-- begin Stored rows --
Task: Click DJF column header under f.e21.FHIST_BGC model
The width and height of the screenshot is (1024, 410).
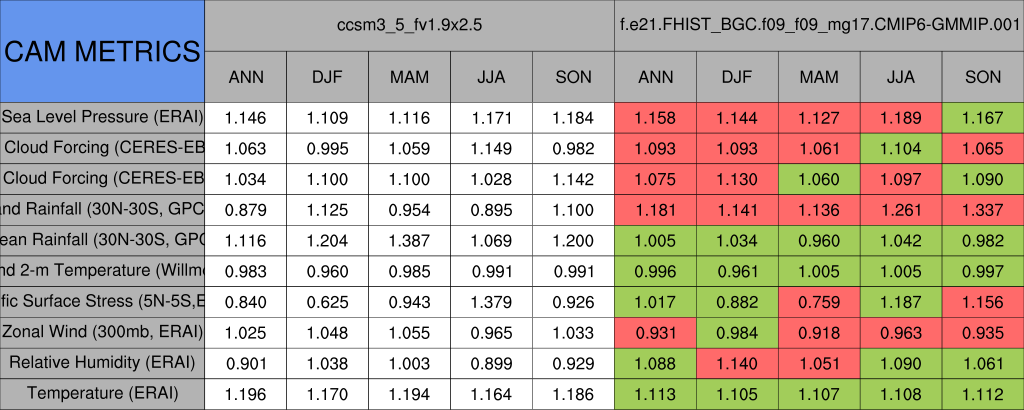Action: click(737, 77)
-- end Stored rows --
-- begin Stored rows --
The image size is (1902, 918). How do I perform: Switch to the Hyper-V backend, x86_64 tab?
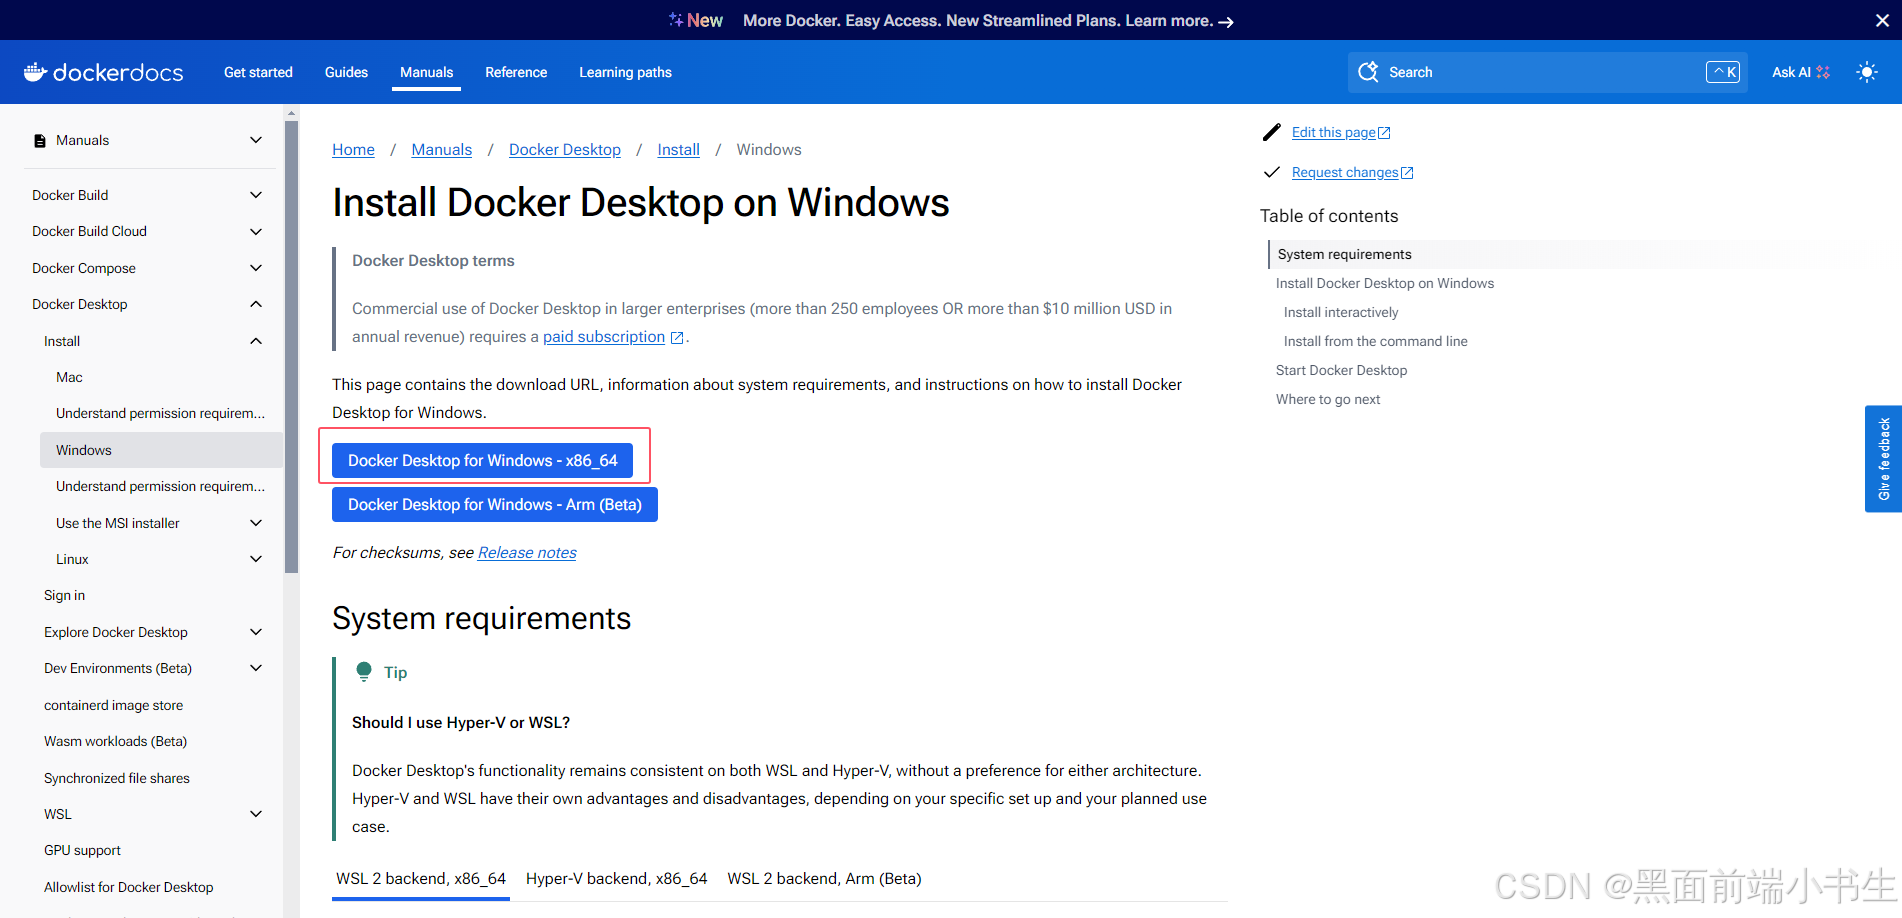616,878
-- end Stored rows --
-- begin Stored rows --
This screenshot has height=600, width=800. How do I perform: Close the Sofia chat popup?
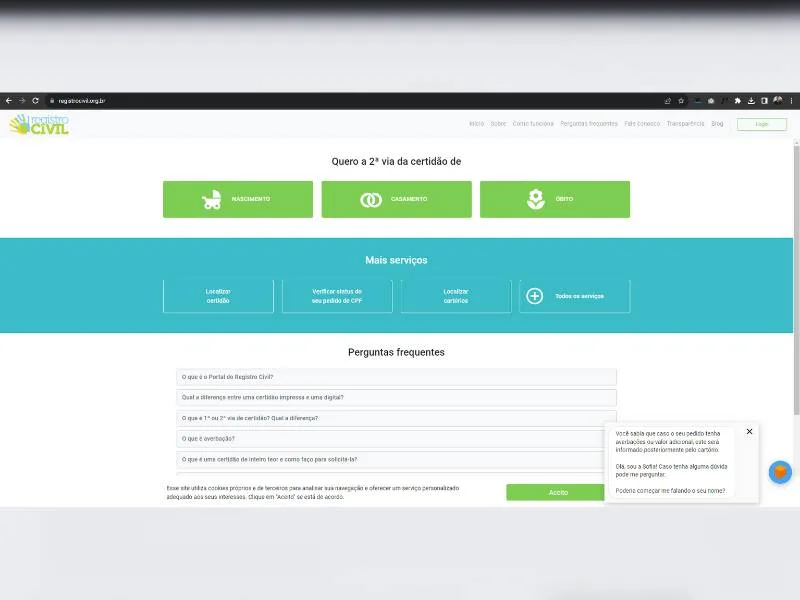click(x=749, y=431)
-- end Stored rows --
## Your goal
Reproduce the listing word for word, starting with the line that contains "This screenshot has" and continuing through the line that contains "click(x=749, y=431)", with both of those lines included. Leave the pictures out.

## Response
This screenshot has height=600, width=800. How do I perform: Close the Sofia chat popup?
click(x=749, y=431)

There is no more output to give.